I don't like the mob thing either but it's how large group dynamics on the internet work (by default). We try to mitigate it where we can but there's not a lot of knowledge about how to do that.
It's ridiculous that this impromptu feedback session is happening here in a sub comment of a trivia thread that many users will just overlook. Feedback and community engagement should be an ongoing, (semi-)formalized process, not an ad hoc, once in a blue moon type of thing that will have been buried under a deluge of garbage by tomorrow morning.
It's really weird how two of the most important platforms of the open source world (HN and GitHub) have no feedback process in the commonly accepted sense. Every niche Python package has an issue tracker nowadays where problems are collected, discussed, and often resolved, with the synergy of the community of users. But the grand systems underlying all of this are somehow exempt from needing anything like that, and "email the moderators" is good enough?
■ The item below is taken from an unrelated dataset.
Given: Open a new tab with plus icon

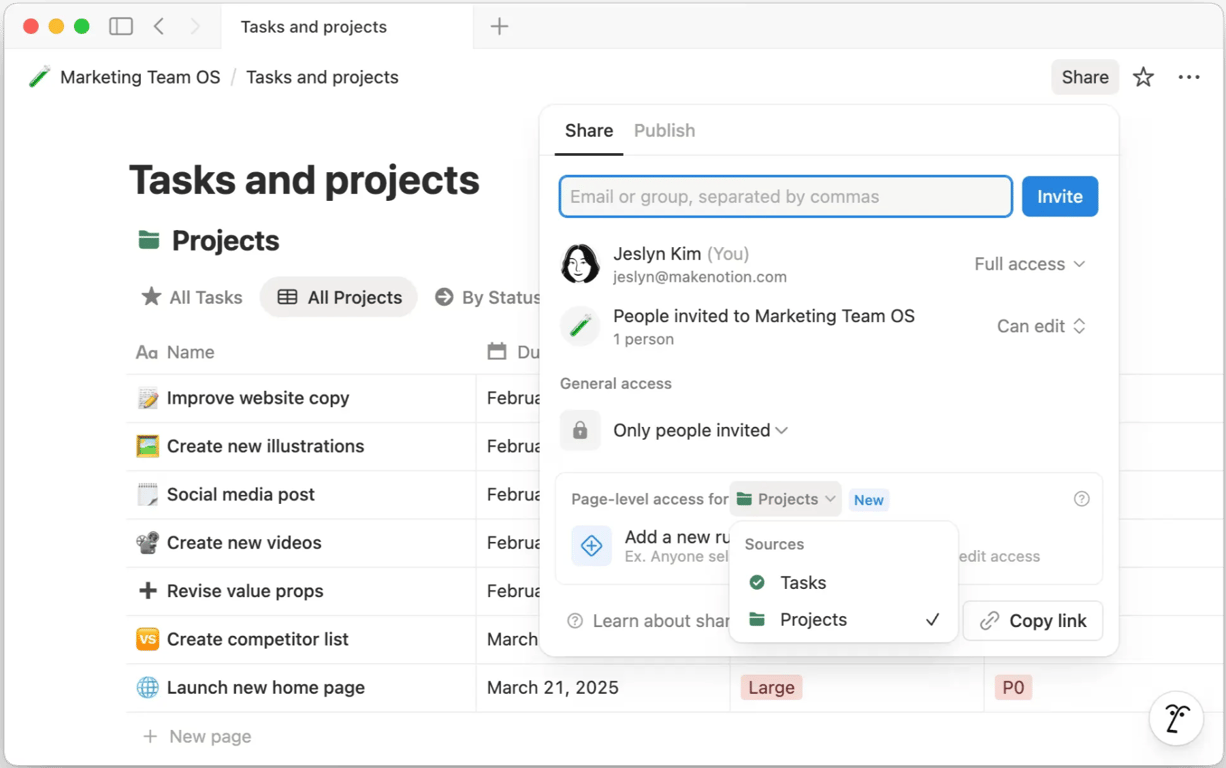Looking at the screenshot, I should pos(499,27).
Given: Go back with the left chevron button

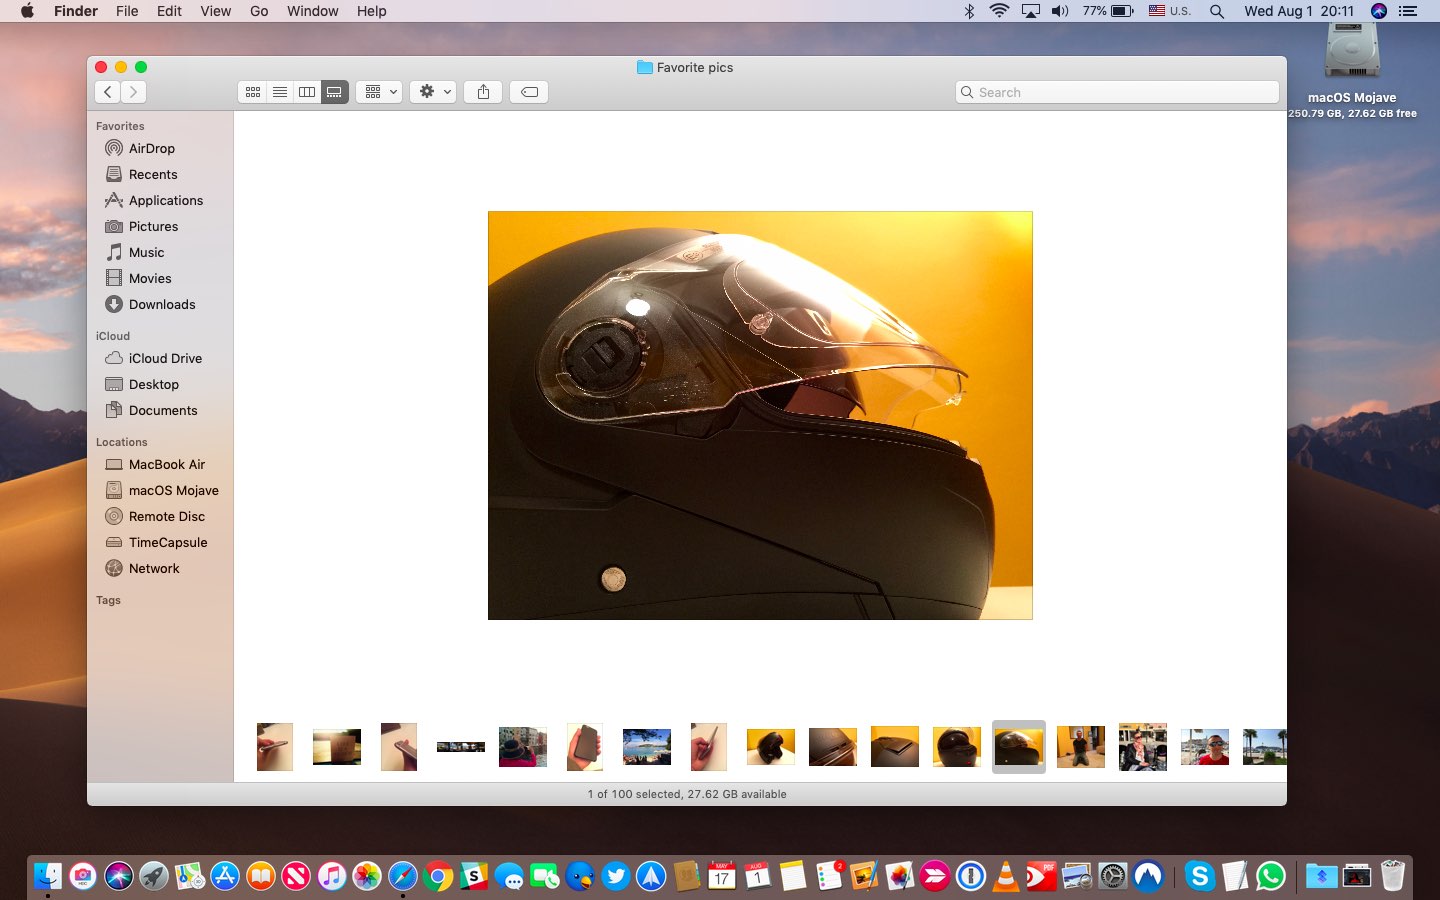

I don't buy that, sorry.
There are many variations of this feedback system, but comments randomly interspersed in unrelated discussions, never to be found again, is not one of them. And neither is a private mailbox.
I'm also not sure that an internet forum like HN is a good fit for the issue tracker model—but that could just be rationalization on my part.
Don't you get tired of answering the same questions again and again, and rebutting the same arguments year after year? I can't imagine not being able to just write "Duplicate of #3845" and close the issue.
Oh yes - it's probably the worst part of the job. But I think it's necessary for community because people respond differently when they're getting personal attention.
It's still my intention to build a canonical set of explanations for each common question and then mostly refer people to those. I've inched toward that over the years via HN Search links to my post moderation comments (which I know can get a bit annoying).
Even then, though, the mechanism will just be standard comments in ordinary threads, because that's how conversation takes place here, and people will always want to have personal conversation with the mods.
Users also tend to respond better when they get a detailed explanation of specifically how their post(s) broke the guidelines. Unfortunately, that sort of explanation is super expensive to produce—in time, energy, and stress. I don't have what it takes to do it in every case, which is a pity, because it tends to work. Here's an example from the other day: https://news.ycombinator.com/item?id=35403143.
Long term, we need better feedback mechanisms to let people know that they've broken the rules, and which rules, and for how long they might be in the bad dog box.